§ WHAT IS BEING ASKED:
Write out the records again with "Millennials" swapped for "Boomers" and everything else left as it is. Don't include the pictures.

§ TASK MATERIAL:
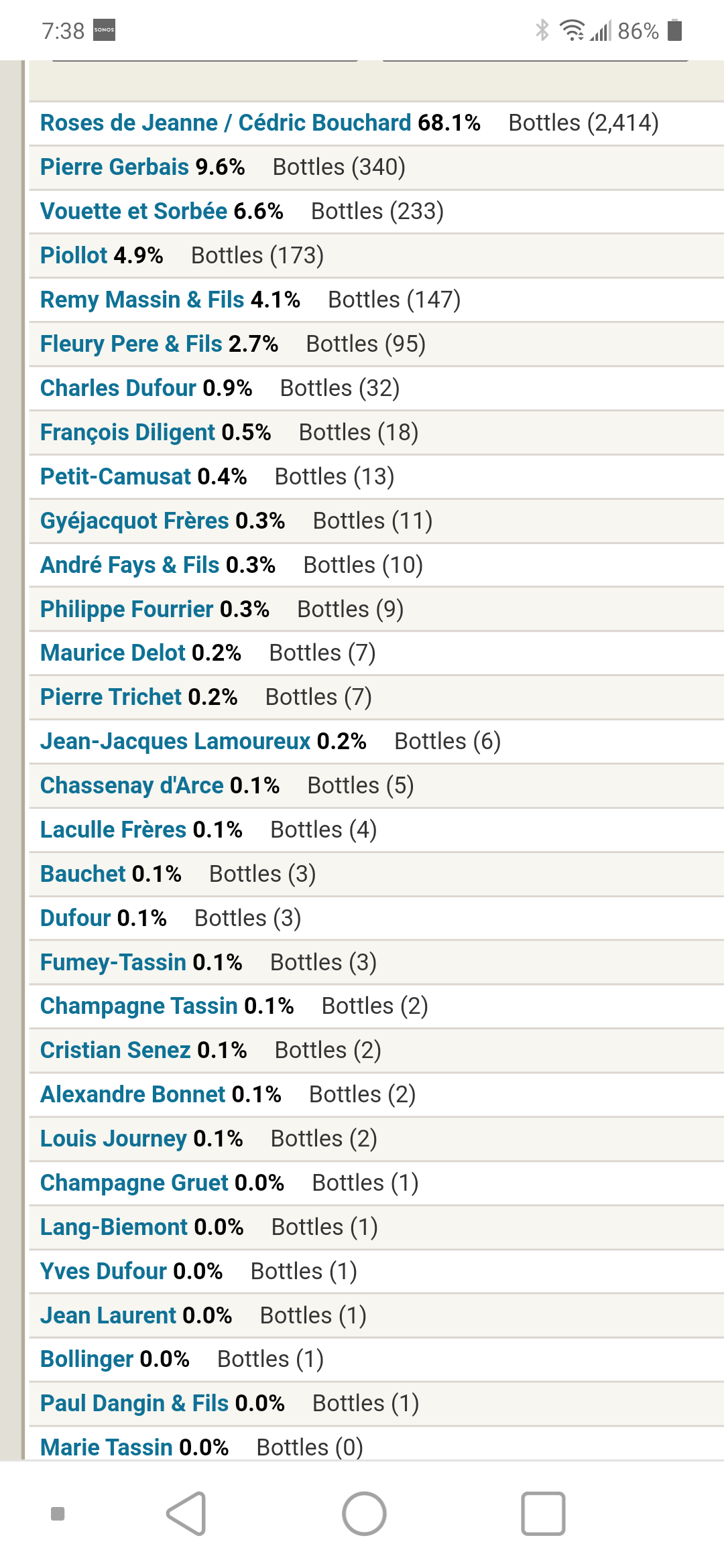The height and width of the screenshot is (1568, 724).
Task: Tap the battery icon in status bar
Action: (x=675, y=30)
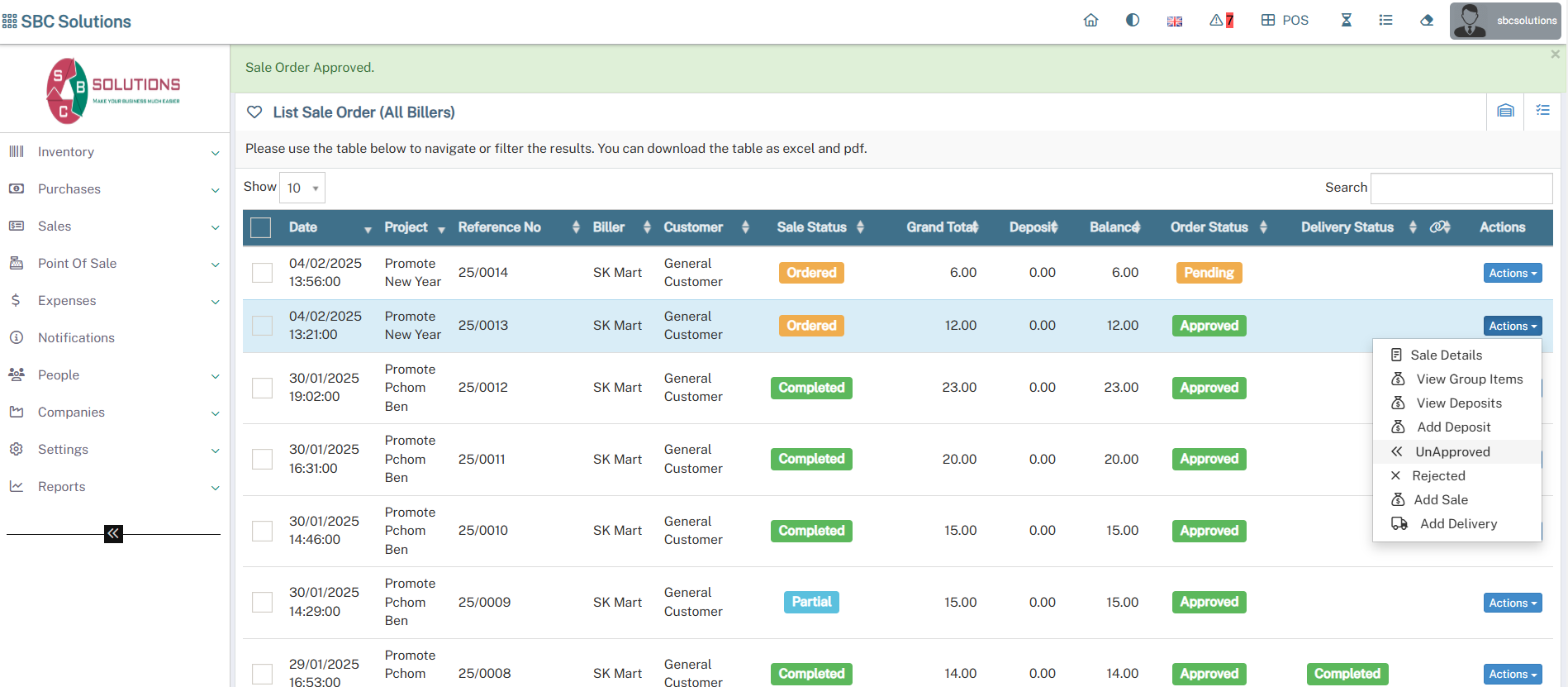This screenshot has width=1568, height=687.
Task: Expand the Inventory sidebar menu
Action: tap(114, 152)
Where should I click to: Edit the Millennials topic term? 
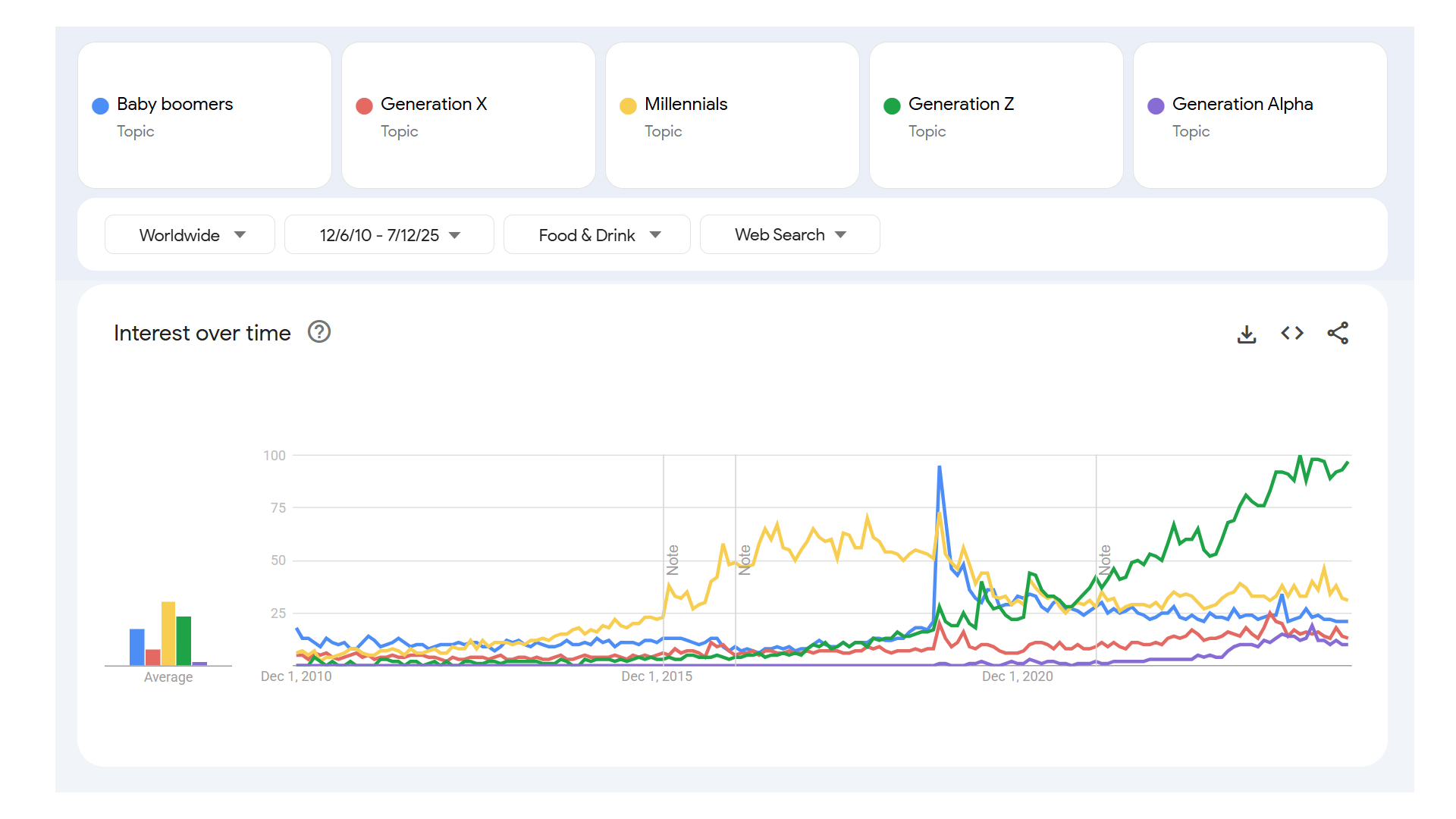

§ CORRECT RESPONSE:
The height and width of the screenshot is (1568, 724).
Task: Tap the battery icon in status bar
Action: (x=675, y=30)
This screenshot has width=1568, height=687.
Task: Expand the Inventory sidebar menu
Action: tap(114, 152)
Where should I click to: Edit the Boomers topic term? 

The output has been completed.